Warunków niezbędnych do tego by mogło powstać i rozwijać się na Ziemi życie jest tak wiele, że wiara w przypadkowe zaistnienie tego wszystkiego w jakimś przypadkowym miejscu jest - delikatnie mówiąc - bardzo naiwna.
Znacie wogóle jakieś przykłady rzeczy, mechanizmów, programów (itp itd) które powstały same? Bez udziału konstruktora/twórcy? Przypadkowo?
Każdy może podać chyba tysiące produktów do których powstania przyczynił się twórca, wynalazca, projektant itp, ale trudno znaleźć przykłady jakichś „samosi”, których proces powstania bez konstruktora można potwierdzić, powtórzyć, powielić itp.
Ciekawymi argumentami sygnalizowanym przez Huberta i Martina były nawiązania do poczucia sensu istnienia, które daje wyłącznie wiara w Stwórcę.
Rozumianego jeszcze jako takiego, który nie odpuścił swoich planów dotyczących zarówno człowieka, jak i środowiska które stworzył dla niego.
Samo ogarnięcie szczegółów to już inna sprawa.
Przeginki w stylu upierania się np, że:
- wszystko powstało przez 7 ziemskich dni,
- piekło jako miejsce w którym „miłościwy” Bóg karze (albo dopiero będzie karał) wiecznie grzeszników
- można oddawać cześć Bogu w sposób jaki jest wygodny gdy powoła się na znajomości z Jezusem, duchem świętym, głosem z nieba itd
sprawiają, że trudno dopatrzeć się w tym sensu.

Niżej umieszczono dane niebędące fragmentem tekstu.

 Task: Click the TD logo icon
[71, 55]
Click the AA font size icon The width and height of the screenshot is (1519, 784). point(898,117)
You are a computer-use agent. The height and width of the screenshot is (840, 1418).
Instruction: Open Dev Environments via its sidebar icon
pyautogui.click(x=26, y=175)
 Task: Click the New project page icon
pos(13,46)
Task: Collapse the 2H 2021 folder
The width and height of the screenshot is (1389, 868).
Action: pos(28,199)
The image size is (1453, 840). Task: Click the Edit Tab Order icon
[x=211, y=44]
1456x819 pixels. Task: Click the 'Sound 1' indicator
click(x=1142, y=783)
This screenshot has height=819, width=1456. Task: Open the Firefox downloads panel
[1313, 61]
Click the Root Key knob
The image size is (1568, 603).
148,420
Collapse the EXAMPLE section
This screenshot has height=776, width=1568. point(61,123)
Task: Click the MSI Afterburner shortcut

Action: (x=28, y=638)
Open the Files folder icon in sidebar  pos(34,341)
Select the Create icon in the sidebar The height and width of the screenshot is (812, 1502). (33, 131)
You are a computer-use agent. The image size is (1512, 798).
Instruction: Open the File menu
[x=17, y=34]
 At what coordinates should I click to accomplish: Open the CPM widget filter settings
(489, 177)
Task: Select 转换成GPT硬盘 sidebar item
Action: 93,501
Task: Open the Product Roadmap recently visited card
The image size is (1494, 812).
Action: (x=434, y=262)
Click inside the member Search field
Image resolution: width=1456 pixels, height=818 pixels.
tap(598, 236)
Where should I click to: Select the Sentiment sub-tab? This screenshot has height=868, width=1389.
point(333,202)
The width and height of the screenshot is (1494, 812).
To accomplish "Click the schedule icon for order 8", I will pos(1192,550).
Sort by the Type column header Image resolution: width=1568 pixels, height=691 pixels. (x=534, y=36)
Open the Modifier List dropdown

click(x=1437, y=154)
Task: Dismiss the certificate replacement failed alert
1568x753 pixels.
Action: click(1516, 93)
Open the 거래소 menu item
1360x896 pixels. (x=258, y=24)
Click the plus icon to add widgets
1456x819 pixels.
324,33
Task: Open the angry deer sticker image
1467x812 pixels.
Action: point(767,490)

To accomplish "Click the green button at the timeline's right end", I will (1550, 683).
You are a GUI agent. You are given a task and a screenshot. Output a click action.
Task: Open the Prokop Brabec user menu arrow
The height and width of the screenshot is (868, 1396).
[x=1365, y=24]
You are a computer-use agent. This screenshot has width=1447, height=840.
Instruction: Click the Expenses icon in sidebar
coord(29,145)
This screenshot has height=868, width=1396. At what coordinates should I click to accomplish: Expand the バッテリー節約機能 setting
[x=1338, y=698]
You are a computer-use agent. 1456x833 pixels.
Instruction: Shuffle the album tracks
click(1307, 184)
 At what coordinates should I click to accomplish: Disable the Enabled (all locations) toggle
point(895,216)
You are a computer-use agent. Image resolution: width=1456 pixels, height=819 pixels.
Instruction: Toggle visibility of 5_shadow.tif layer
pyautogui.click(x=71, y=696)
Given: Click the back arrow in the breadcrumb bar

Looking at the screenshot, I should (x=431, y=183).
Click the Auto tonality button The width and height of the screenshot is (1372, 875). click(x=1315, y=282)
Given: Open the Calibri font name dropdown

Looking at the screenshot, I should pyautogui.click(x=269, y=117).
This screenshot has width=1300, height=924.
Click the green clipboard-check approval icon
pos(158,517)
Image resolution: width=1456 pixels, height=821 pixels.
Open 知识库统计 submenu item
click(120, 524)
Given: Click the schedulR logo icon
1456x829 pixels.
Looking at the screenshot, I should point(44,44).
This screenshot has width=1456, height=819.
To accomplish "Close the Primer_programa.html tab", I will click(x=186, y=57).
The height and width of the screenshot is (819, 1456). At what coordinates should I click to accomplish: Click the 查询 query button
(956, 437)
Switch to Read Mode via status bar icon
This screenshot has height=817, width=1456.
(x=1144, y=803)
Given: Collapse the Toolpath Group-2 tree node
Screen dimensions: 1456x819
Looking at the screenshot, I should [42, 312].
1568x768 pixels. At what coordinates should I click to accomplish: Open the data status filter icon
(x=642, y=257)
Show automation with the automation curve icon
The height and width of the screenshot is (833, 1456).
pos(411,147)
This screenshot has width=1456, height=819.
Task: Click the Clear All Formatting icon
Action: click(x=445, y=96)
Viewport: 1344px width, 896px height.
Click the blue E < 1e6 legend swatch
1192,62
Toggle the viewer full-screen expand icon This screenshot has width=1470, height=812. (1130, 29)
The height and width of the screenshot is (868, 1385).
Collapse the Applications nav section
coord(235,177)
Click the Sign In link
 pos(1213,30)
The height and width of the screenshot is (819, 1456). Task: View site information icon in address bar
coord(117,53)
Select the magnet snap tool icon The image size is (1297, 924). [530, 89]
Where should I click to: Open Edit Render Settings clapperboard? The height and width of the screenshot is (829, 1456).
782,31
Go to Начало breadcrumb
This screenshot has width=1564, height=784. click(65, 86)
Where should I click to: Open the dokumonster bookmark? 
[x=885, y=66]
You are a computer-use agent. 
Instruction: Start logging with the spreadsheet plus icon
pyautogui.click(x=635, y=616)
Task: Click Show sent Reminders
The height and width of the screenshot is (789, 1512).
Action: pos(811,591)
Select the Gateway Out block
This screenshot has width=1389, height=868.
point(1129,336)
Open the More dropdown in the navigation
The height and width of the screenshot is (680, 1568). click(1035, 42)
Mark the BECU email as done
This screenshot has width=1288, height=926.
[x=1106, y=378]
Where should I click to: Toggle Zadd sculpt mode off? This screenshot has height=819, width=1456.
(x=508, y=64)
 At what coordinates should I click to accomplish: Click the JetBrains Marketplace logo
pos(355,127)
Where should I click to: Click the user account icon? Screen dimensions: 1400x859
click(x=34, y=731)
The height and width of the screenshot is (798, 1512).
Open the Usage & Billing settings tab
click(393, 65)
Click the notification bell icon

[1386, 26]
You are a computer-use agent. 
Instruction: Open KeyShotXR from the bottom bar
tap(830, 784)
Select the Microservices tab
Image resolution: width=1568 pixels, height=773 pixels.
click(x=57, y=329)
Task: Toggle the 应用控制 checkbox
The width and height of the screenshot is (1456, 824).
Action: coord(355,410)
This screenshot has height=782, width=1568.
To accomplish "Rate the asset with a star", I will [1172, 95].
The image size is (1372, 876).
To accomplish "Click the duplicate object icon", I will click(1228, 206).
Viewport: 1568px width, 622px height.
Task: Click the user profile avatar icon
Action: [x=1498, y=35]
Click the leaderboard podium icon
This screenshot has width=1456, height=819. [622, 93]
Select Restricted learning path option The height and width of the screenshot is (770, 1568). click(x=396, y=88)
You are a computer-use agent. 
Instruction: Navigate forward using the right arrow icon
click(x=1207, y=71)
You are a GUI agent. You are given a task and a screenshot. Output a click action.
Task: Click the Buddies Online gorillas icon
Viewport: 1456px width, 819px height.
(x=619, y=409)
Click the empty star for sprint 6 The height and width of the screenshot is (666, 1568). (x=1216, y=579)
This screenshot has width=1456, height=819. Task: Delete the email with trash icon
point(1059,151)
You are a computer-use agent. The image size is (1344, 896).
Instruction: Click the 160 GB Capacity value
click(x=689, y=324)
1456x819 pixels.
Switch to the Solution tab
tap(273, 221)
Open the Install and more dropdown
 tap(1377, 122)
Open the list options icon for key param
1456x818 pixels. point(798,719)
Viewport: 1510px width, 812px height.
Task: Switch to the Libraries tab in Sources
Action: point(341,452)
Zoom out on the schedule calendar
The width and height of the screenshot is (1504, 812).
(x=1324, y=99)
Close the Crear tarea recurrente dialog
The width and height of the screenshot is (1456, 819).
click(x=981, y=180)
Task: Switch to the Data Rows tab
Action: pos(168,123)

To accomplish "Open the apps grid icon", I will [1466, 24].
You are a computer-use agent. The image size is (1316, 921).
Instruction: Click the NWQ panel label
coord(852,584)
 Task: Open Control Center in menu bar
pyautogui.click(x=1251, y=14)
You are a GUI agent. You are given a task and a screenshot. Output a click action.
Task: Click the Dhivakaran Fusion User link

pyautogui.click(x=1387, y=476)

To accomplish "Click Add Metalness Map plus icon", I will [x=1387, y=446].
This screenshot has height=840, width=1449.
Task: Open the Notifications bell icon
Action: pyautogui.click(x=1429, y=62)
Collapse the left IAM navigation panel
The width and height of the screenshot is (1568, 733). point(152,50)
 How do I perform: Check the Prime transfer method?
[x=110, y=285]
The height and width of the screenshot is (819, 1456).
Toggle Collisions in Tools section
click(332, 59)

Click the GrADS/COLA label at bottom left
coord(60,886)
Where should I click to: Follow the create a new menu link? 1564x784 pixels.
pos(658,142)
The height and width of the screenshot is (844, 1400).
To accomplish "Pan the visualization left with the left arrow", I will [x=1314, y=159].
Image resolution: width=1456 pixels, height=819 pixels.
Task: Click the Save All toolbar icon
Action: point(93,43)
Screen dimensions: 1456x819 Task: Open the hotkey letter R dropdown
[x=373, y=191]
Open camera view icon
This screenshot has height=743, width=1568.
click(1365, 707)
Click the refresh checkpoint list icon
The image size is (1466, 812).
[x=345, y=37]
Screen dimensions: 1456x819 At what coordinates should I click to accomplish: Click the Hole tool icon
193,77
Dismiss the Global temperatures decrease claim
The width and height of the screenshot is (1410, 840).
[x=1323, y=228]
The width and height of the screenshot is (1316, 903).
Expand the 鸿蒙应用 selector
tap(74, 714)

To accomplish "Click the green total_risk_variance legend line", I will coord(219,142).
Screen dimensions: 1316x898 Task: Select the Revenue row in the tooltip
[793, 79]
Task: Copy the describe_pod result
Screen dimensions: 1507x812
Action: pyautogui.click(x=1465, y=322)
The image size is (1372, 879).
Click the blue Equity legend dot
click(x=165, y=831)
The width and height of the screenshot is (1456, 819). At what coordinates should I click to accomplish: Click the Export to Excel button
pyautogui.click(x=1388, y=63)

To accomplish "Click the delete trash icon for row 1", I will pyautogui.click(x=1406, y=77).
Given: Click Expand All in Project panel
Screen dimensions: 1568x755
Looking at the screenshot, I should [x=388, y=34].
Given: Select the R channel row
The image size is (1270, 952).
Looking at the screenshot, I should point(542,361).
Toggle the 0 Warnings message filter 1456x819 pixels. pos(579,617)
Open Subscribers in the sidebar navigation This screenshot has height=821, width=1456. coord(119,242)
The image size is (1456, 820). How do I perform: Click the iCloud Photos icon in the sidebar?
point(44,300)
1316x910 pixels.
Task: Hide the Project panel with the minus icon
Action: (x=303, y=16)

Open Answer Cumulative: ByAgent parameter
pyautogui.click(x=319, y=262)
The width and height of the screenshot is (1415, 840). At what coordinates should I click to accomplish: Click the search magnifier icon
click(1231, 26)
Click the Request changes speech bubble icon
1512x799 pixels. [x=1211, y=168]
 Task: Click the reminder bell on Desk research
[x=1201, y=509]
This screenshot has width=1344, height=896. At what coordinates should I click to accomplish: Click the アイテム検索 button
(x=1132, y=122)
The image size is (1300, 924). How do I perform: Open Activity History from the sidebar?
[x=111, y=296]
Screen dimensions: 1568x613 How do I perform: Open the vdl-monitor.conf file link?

W takich wypadkach jednak przydaje się sięgnięcie do Biblii, po którym okazuje się, że:
- Termin „dzień” jest używany do bardzo różnych okresów czasu.
- zapłatą za grzech jest śmierć (Rodz 2:17;Rzym 6:23 ). Po której jeszcze nie następuje jakieś automatyczne przeniesienie w inne miejsce, tylko oczekiwanie na zmartwychwstanie.
- Bóg ma swoje konkretne predyspozycje dotyczące naszych wyborów - szczególnie związanych z tym co deklarujemy jako wchodzące w zakres bycia chrześcijaninem. Powoływanie się na „znajomości z Jezusem” niewiele dadzą. (Mat 7 od 20 wersetu)
Martin,
Świadkowie Jehowy jako powód dla którego nie spożywają krwi podają względy zdrowotne lub kulinarne? Bez sensu by to było.
Jeśli jest tak jak mówisz, to nie zgadzam się z tym :)
Biblijny pogląd na powód zakazu - wielokrotnie zresztą powtarzanego - spożywania krwi jest przecież inny.